И тем «а-синтаксизмом» его письма, подслушанного из основ внутренней речи, которой говорит по-особенному каждый из нас и положить которую в основу метода литературного письма догадывается лишь литературный гений Джойса.
В общем, в языковой кухне литературы Джойс занимается тем же, чем я брежу в отношении лабораторных изысканий в области киноязыка.
Джойс имел предшественников.
Он сам их называет: Достоевского – по содержанию внутренних монологов и Эдуарда Дюжардена – по технике и манере писания посредством строя, свойственного внутренней речи (Les Lauriers sont coupes, 1887)68 .
[…] В отношении «человека» опять-таки интересно, что присутствие человеческого (очень человеческого!) начала меня опять-таки интересует на своей «недочеловеческой» стадии. То есть по всем тем областям и началам, где человек скрыто, еще не проявленно присутствует в искусстве
Меня увлекает человек, присутствующий ритмами своего переживания в… конструкции произведения..
[…] А действенны те сюжеты, что работают на особо глубоко врожденные рефлексы (погоня, p[ar]ex[emple])69, прежде всего работает на охотничий инстинкт преследования – если глядеть с позиций борзой 一 или на инстинкт умело «уносить ноги» – если глядетъ с позиций зайца).
Впервые, прощупывалось связующее звено между живописью и литературой, увиденными одинаково пластически.
Тут были первые ростки того, чтобы зрительно, пластически и монтажно прочитывать Пушкина…
[…] Перекладывать пушкинское изложение в систему монтажной смены кадров – абсолютное наслаждение, потому что шаг за шагом видишь, как видел и последовательно показывал поэт то или иное событие.
(Примеры: Конец «Медн[ого] всадника». Истомина. И еще что-нибудь. «Кавказский пленник» или «Граф Нулин», выход Петра.)
Таковы примеры из области монтажа.
Не менее удивителен и пушкинский «микромонтаж», то есть сочетание отдельных элементов внутри единой рамки кадра.
Здесь в расставе слов внутри фразы повторяется то же самое.
И если взять за правило, что последовательность размещения слов определяет их положение от переднего плана «кадра» в глубину (что достаточно естественно), то почти каждая фраза Пушкина совпадает с совершенно точно очерченной схемой пластической композиции.
Я говорю 一 схемой композиции ибо расстав слов определяет собой главное и решающее в композиции: осмысленное соотношение и соразмещение элементов сюжета и других валеров внутри картинок.
Этот «решающий костяк» может быть облачен в любые частные живописные разрешения.

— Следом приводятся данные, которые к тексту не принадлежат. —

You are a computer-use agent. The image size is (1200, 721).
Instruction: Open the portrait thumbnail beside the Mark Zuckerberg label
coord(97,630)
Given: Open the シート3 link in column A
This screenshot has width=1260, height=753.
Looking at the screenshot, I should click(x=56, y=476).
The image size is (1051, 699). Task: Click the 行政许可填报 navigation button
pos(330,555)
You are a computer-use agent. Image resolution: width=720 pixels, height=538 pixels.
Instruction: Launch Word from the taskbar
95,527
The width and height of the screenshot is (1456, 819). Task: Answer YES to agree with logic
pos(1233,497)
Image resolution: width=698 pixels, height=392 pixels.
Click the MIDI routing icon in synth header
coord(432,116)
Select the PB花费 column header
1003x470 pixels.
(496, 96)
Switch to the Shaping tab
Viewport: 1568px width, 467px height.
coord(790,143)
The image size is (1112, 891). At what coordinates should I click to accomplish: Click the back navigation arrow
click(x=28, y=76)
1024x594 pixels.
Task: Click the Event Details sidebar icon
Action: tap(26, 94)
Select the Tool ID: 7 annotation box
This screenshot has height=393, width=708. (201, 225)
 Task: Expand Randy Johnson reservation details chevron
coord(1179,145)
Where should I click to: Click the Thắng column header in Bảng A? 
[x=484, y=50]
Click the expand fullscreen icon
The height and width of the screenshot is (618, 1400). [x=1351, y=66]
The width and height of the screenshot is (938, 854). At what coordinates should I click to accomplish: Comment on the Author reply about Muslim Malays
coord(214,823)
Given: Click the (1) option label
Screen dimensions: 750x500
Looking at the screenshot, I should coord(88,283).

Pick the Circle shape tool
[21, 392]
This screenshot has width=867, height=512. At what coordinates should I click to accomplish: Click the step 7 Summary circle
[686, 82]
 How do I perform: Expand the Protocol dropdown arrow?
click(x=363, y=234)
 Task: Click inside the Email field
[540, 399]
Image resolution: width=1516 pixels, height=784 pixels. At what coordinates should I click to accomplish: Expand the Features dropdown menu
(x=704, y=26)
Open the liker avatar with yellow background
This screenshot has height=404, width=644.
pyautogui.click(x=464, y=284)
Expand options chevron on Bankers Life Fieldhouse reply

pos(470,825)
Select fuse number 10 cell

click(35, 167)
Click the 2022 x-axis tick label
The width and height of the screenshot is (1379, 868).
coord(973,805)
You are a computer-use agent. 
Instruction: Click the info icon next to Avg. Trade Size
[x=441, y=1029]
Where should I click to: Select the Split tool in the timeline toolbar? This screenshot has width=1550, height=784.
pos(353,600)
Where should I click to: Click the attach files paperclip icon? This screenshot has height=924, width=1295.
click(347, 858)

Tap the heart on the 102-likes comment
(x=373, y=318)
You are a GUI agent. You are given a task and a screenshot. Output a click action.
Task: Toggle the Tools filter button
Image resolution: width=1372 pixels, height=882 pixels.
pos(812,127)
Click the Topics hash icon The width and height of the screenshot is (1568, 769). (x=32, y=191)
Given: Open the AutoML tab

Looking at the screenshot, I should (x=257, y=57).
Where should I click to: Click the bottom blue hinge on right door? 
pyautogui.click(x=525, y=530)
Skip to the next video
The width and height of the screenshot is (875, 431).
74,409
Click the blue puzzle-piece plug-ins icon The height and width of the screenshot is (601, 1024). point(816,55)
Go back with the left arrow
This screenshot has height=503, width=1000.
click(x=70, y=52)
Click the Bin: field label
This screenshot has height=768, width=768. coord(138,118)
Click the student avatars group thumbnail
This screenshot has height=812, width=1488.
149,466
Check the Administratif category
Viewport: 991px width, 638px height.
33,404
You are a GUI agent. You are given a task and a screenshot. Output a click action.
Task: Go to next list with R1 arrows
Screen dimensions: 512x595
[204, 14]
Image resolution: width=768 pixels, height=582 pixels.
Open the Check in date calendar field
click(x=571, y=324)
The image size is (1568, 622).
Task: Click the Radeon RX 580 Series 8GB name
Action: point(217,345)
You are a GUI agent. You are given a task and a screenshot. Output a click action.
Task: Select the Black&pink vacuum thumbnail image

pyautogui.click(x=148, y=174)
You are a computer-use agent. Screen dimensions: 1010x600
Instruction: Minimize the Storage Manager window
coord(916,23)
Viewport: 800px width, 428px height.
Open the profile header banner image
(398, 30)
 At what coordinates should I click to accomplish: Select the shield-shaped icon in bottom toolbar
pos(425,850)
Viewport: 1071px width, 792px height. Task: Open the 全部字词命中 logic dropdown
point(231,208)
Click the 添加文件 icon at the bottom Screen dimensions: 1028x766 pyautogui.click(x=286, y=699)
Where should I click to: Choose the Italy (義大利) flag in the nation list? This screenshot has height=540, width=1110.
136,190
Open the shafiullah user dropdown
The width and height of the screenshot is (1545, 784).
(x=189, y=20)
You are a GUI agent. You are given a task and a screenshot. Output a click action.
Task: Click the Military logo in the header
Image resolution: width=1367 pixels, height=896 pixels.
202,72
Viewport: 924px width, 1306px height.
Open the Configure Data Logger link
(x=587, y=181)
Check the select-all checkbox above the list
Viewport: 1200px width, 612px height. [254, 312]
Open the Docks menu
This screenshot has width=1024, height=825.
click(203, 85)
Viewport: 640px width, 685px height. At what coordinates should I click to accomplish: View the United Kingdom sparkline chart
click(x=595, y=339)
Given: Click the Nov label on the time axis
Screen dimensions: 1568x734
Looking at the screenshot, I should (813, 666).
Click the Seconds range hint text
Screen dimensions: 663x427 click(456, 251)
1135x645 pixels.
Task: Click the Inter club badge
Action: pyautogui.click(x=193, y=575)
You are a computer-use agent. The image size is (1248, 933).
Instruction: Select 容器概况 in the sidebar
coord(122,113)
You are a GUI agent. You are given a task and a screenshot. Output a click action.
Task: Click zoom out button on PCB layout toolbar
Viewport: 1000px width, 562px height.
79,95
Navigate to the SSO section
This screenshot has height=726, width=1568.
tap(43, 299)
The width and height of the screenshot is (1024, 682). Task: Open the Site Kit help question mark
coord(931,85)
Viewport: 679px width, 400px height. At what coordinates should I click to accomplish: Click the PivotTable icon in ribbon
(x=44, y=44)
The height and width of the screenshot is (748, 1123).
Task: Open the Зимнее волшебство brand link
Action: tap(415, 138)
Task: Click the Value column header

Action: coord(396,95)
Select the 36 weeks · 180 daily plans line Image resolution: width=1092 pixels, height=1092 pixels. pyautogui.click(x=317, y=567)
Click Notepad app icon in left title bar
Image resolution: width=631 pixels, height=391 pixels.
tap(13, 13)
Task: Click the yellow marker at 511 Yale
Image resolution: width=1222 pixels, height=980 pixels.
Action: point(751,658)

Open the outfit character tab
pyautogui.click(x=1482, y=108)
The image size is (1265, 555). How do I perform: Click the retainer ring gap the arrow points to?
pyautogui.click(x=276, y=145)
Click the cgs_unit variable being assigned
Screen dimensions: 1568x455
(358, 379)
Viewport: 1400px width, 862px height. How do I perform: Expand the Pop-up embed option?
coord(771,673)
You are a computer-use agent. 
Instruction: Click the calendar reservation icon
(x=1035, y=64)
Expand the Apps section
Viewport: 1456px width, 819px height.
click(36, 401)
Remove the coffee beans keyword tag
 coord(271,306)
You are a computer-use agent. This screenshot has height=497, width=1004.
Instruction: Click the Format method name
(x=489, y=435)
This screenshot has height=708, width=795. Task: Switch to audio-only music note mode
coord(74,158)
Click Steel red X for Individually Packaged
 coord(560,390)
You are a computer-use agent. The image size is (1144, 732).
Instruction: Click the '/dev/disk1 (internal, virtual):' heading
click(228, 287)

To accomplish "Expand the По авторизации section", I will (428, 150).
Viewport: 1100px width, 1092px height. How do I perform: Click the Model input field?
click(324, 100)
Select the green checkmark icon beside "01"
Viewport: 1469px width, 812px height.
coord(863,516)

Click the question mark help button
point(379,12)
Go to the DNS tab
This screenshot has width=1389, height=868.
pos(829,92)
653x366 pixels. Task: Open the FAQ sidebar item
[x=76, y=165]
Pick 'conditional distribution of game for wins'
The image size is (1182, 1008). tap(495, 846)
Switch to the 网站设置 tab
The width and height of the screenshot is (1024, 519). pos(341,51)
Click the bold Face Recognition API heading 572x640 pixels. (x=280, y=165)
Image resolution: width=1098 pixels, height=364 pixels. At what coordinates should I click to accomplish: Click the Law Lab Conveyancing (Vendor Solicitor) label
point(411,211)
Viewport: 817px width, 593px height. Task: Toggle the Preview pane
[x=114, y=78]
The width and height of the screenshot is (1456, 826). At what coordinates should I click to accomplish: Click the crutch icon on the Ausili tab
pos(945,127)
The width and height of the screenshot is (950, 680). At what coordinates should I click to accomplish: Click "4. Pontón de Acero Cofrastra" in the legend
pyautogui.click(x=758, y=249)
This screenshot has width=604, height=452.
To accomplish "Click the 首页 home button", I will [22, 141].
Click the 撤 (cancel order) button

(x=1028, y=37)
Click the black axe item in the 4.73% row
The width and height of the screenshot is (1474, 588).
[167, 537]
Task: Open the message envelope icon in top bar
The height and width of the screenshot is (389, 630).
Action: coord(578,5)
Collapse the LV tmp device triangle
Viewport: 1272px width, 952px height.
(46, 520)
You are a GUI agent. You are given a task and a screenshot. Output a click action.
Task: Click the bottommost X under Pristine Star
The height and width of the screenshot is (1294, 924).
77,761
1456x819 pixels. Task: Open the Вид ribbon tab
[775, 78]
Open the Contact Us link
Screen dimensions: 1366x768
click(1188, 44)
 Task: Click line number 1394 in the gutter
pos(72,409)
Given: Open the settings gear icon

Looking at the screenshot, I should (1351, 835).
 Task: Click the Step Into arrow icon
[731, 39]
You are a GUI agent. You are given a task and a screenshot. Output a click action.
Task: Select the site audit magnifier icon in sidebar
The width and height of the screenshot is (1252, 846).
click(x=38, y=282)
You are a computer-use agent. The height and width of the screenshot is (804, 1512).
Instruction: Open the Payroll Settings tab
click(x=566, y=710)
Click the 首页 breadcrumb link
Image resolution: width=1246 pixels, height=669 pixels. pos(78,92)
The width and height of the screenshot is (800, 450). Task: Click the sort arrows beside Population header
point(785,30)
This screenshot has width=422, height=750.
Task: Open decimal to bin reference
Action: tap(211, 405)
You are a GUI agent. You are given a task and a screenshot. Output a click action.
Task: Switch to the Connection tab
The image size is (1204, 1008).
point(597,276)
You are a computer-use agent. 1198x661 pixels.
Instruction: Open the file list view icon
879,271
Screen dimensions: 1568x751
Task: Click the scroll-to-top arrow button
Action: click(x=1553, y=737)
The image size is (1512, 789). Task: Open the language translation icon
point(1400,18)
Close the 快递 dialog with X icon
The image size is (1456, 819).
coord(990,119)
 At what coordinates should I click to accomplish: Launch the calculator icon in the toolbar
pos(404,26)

Это дает возможность, сохраняя строгость авторского замысла, по-своему его интерпретировать каждому, кто взялся бы за пластическое воссоздание литературного описания.
Здесь и предпосылки и предел творческой интерпретации творений автора, как в любом аспекте режиссуры.
[…] Я думаю, что как пушкинский словорасстав оказался для меня дальнейшим стимулом от первых впечатлений, так сам Пушкин оказался ступенью к наиболее меня увлекающей теме звукозрительного контрапункта.
Дело в том, что в характер создания зрительного эквивалента к словорасставу Пушкина очень часто вплетается интонационный и мелодический ход самой фразы.
Мелодический график настолько отчетлив и настолько совпадает со словесно обрисованным предметом сцены, что иногда он кажется контуром действующих деталей или мизансценой поступков или неподвижных соразмещений всего того, что охвачено полем зрения. (Пример с ядрами из «Полтавы»).
И отсюда уже шаг к тому случаю, когда конкретный предмет исчезает, оставляя за собой лишь контур и ткань интонационного хода, характерного для него.
Мелодика стиха перескользнула в музыку.
Рождается проблема звукозрительного сочетания из возможностей звукозрительного соответствия и единства.
[…] Звукозрительный образ есть крайний предел самораскрытия вовне основной движущей темы и идей творения…
[Из неоконченного исследования о цвете]70
[…] Мы отделили цвет от предмета.
Мы разъяли эмпирически природное сожительство предмета с его цветовой окрашенностью.
И только с этого момента мы смогли начать произвольную с цветом игру воображения, эту ступень, предшествующую собственно творчеству, где подобная «вольная игра» уже имеет быть взятой в строгие очертания намерения, выражающего тему и идею.
Но, может быть, этот этап необходимого разъятия есть всюду, всегда и везде обязательная фаза там, где предвидится и предполагается творческий акт, творческое действие?
[…] Разве каждый акт творчества не есть сотворение своего мира новых и небывалых образов, мыслей и идей, вырастающих из клубка переплетающихся в сознании реальных отражений действительности, как сам мир в мифе о сотворении вселенной, вырастающей из первозданного хаоса?